EXERCISE GOAL — Two lines in the data below mark the range: the one with "Task: Switch to the All tab" and the one with "The image size is (756, 548).". Return both, along with every line between them, exactly.
--- RECORDS SUPPLIED ---
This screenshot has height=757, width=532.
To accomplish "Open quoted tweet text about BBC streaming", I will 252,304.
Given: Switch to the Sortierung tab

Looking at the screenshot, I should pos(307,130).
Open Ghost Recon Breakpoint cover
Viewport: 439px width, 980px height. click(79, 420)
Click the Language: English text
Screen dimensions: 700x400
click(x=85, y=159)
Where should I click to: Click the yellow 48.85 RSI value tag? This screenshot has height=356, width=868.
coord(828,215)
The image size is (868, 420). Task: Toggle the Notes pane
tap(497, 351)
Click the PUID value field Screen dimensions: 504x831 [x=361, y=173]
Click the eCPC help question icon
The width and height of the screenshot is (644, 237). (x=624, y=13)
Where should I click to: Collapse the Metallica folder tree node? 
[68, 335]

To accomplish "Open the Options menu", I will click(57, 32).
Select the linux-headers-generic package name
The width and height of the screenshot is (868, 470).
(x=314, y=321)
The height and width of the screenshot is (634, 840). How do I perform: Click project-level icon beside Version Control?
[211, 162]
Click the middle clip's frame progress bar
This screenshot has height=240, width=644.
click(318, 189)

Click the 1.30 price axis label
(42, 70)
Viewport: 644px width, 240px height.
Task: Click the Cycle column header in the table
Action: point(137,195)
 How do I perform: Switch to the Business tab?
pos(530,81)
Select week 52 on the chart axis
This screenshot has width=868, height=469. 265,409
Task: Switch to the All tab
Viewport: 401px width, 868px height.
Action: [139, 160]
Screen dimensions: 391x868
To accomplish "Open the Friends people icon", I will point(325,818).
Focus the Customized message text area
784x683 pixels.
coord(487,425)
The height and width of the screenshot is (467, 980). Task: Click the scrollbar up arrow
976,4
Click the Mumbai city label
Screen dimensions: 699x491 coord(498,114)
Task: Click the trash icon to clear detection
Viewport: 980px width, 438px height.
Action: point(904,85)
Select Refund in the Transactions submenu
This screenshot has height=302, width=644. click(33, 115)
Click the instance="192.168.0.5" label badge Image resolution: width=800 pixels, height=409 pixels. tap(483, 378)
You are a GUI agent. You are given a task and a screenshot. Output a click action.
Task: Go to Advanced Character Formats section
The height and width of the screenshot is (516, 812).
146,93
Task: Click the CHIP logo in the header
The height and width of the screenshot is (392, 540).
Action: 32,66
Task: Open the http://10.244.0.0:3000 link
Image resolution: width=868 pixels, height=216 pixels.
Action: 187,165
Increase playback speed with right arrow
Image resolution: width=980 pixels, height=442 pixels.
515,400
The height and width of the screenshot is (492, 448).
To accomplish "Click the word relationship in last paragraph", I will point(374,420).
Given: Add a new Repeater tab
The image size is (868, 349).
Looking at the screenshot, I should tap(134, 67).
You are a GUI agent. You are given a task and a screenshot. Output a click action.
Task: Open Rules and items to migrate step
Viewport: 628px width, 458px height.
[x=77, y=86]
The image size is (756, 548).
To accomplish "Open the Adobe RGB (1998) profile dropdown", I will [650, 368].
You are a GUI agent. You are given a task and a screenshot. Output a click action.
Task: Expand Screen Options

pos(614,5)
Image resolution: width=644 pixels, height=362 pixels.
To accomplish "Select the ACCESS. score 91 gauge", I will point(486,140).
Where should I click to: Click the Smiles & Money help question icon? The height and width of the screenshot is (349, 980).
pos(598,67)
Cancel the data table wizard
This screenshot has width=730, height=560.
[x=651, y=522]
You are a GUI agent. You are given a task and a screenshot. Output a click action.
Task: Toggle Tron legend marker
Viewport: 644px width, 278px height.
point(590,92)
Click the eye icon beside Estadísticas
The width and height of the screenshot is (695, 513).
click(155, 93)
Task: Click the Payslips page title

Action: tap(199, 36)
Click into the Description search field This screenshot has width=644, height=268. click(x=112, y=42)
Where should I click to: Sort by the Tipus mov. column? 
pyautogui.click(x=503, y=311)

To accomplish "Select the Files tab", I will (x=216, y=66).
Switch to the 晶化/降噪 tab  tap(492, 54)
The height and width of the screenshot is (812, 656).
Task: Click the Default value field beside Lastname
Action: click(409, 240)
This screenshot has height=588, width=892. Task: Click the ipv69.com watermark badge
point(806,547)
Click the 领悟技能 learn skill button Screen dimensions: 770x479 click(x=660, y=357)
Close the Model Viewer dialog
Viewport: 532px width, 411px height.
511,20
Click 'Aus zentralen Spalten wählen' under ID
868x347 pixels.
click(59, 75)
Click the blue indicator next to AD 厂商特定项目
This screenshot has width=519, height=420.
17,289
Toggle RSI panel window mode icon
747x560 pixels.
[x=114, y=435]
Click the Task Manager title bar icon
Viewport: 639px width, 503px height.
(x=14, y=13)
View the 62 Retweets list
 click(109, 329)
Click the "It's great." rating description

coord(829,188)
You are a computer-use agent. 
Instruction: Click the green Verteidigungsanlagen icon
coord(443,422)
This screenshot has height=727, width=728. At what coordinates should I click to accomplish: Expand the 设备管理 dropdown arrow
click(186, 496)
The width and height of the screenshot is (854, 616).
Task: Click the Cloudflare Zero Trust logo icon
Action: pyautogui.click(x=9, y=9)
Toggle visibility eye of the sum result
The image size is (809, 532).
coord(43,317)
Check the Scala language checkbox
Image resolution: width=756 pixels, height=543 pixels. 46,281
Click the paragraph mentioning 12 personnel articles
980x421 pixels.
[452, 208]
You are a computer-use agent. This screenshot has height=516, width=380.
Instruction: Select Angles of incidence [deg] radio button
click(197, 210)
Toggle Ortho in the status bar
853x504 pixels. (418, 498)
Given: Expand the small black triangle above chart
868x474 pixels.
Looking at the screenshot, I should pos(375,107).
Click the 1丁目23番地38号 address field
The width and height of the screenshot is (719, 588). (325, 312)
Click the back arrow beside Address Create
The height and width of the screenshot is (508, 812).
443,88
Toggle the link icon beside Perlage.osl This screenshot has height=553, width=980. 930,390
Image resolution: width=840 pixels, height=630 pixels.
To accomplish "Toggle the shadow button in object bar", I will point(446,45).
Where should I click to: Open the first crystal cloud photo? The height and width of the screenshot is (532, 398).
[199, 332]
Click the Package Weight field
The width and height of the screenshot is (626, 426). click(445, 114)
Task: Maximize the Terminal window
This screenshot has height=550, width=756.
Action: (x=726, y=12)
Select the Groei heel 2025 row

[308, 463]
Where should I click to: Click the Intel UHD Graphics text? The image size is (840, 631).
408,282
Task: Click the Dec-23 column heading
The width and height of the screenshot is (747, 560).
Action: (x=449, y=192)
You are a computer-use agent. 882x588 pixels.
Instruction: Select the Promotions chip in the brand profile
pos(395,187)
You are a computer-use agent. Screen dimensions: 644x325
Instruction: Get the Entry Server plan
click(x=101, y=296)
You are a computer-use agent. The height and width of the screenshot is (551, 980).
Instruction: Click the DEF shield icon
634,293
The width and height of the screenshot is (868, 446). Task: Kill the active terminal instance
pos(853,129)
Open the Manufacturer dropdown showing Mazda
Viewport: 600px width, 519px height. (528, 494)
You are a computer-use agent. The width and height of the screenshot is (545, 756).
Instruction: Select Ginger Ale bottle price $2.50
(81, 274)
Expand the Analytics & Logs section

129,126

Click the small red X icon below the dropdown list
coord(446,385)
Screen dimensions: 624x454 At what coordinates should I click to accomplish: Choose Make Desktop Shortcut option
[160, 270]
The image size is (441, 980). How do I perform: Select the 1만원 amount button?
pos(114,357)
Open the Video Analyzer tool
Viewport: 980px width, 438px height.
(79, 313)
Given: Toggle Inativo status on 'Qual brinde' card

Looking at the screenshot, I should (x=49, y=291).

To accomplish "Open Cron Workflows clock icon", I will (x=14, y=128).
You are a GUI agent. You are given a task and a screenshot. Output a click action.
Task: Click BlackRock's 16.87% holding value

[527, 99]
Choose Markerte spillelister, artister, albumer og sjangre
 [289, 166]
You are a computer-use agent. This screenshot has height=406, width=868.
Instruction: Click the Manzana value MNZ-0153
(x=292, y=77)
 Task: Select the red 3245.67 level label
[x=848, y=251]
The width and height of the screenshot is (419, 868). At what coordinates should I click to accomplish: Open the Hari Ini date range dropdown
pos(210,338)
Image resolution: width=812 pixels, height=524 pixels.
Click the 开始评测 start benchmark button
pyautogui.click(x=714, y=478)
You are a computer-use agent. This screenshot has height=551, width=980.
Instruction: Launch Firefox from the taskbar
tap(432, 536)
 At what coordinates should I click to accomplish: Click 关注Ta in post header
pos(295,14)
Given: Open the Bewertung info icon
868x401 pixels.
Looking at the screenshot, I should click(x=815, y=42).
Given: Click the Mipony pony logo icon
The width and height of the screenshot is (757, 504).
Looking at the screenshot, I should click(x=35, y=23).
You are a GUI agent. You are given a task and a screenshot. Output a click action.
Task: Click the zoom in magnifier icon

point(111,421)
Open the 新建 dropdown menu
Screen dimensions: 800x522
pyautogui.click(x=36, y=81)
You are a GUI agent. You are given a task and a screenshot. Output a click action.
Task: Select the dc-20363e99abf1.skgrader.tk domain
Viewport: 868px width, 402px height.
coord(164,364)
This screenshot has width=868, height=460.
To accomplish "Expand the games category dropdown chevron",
---
EXERCISE SOLUTION —
Task: Switch to the All tab
Viewport: 401px width, 868px height.
Action: [139, 160]
Screen dimensions: 391x868
To accomplish "Open the Friends people icon", I will point(325,818).
Focus the Customized message text area
784x683 pixels.
coord(487,425)
The height and width of the screenshot is (467, 980). Task: Click the scrollbar up arrow
976,4
Click the Mumbai city label
Screen dimensions: 699x491 coord(498,114)
Task: Click the trash icon to clear detection
Viewport: 980px width, 438px height.
Action: point(904,85)
Select Refund in the Transactions submenu
This screenshot has height=302, width=644. click(33, 115)
Click the instance="192.168.0.5" label badge Image resolution: width=800 pixels, height=409 pixels. tap(483, 378)
You are a GUI agent. You are given a task and a screenshot. Output a click action.
Task: Go to Advanced Character Formats section
The height and width of the screenshot is (516, 812).
146,93
Task: Click the CHIP logo in the header
The height and width of the screenshot is (392, 540).
Action: 32,66
Task: Open the http://10.244.0.0:3000 link
Image resolution: width=868 pixels, height=216 pixels.
Action: 187,165
Increase playback speed with right arrow
Image resolution: width=980 pixels, height=442 pixels.
515,400
The height and width of the screenshot is (492, 448).
To accomplish "Click the word relationship in last paragraph", I will point(374,420).
Given: Add a new Repeater tab
The image size is (868, 349).
Looking at the screenshot, I should tap(134, 67).
You are a GUI agent. You are given a task and a screenshot. Output a click action.
Task: Open Rules and items to migrate step
Viewport: 628px width, 458px height.
[x=77, y=86]
The image size is (756, 548).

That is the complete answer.